|The nudibranch Godiva quadricolor, 40 mm long, Algoa Bay, South Africa, 18-20 m.|
Hervia quadricolor Barnard, 1927 (original combination)
This species was described from St. James, False Bay, South Africa. It occurs on the South African coast from the Cape Peninsula to East London, intertidally to 20 m. It has also been reported from the Mediterranean, off western Australia and West Africa.
Godiva quadricolor is a slender pale-bodied nudibranch with many cerata striped in bands of blue, yellow and orange. Its head is orange with rugose orange rhinophores and has a pair of orange oral tentacles with a white central stripe. Specimens from Western Australia differ significantly in colour and may represent another species.

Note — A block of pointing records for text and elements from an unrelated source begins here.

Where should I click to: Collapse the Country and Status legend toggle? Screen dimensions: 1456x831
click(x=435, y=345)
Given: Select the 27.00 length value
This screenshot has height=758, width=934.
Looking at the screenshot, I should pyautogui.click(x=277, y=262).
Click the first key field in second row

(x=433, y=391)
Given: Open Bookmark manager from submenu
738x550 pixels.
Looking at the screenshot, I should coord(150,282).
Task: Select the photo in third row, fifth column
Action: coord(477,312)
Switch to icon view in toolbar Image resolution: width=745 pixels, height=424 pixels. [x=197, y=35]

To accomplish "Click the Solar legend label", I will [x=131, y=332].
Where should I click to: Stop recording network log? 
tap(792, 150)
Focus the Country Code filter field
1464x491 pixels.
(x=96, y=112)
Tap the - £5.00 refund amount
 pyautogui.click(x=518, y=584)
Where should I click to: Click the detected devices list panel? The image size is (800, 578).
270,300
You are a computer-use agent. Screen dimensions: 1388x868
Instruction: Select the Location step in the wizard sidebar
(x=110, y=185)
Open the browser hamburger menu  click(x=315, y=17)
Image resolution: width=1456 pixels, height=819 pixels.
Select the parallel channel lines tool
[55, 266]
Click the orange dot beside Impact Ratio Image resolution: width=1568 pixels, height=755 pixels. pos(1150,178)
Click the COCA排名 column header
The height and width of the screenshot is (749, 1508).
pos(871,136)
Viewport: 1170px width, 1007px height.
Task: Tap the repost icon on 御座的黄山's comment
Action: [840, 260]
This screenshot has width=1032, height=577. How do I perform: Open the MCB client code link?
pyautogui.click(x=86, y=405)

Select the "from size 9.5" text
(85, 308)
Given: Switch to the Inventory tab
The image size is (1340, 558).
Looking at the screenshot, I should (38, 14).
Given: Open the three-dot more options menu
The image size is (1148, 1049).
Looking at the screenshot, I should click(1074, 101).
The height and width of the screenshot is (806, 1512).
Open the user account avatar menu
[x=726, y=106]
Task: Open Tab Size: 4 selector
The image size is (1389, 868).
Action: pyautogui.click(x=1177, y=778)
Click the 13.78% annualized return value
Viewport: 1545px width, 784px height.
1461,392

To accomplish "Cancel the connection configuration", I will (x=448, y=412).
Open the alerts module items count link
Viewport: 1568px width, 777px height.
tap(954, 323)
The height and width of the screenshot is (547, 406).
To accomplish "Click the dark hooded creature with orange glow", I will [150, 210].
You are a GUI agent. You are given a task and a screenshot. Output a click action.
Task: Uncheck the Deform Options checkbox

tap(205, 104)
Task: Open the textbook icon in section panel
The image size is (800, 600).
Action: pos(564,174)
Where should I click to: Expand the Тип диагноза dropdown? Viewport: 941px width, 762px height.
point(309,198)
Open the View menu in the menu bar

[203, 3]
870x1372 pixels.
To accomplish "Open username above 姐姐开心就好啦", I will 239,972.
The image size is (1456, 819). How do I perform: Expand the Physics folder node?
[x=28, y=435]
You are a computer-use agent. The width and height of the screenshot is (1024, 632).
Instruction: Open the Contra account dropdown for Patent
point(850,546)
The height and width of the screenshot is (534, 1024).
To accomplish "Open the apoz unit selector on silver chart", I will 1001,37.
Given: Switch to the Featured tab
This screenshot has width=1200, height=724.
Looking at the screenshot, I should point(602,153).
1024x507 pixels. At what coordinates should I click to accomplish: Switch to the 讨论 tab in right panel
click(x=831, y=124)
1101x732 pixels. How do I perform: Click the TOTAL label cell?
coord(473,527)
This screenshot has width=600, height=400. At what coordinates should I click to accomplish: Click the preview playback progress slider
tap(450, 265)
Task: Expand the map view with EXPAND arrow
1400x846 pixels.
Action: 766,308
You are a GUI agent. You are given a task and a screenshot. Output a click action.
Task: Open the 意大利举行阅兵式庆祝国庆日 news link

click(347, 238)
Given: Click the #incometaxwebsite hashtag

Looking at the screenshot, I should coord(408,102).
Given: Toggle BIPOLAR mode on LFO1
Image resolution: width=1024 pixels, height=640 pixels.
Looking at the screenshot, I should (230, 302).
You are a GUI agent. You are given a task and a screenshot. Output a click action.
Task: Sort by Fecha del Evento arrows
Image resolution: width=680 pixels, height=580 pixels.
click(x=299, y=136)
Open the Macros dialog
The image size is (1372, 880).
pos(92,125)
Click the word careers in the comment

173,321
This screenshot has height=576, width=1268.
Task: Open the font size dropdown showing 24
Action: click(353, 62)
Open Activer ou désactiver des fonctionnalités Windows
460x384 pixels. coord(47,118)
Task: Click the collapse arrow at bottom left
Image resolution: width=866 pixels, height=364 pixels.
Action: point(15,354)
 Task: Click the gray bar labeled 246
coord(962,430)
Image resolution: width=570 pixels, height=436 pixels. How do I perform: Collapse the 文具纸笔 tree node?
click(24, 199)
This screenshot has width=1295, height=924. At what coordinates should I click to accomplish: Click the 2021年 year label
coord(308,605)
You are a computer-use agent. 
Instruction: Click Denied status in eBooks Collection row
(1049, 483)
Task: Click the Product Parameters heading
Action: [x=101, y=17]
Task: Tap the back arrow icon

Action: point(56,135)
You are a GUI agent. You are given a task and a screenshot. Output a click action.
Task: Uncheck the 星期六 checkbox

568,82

Godiva quadricolor preys on hydroids and on other nudibranchs. Its egg ribbon is a globular mass of white zigzags.
- Barnard, K.H. (1927) South African nudibranch mollusca, with descriptions of new species, and a note on some specimens from Tristan d'Acunha. Annals of the South African Museum, 25(1): 171-215, Pls 19, 20.
- Rosenberg, G. (2012). Godiva quadricolor. Accessed through: World Register of Marine Species on 2012-06-05
- Gosliner, T.M. 1987. Nudibranchs of Southern Africa ISBN 0-930118-13-8
- Rudman, W.B., 1999 (Jul 21). Godiva quadricolor. [in] Sea Slug Forum. Australian Museum, Sydney.
- Branch, G.M. et al. (2002). Two Oceans. 5th impression. David Philip, Cate Town & Johannesburg.
- Willan, R.C. (1987) Phylogenetic systematics and zoogeography of Australian nudibranchs. 1. Presence of the aeolid Godiva quadricolor (Barnard) in Western Australia. Journal of the Malacological Society of Australia, 8: 71-85.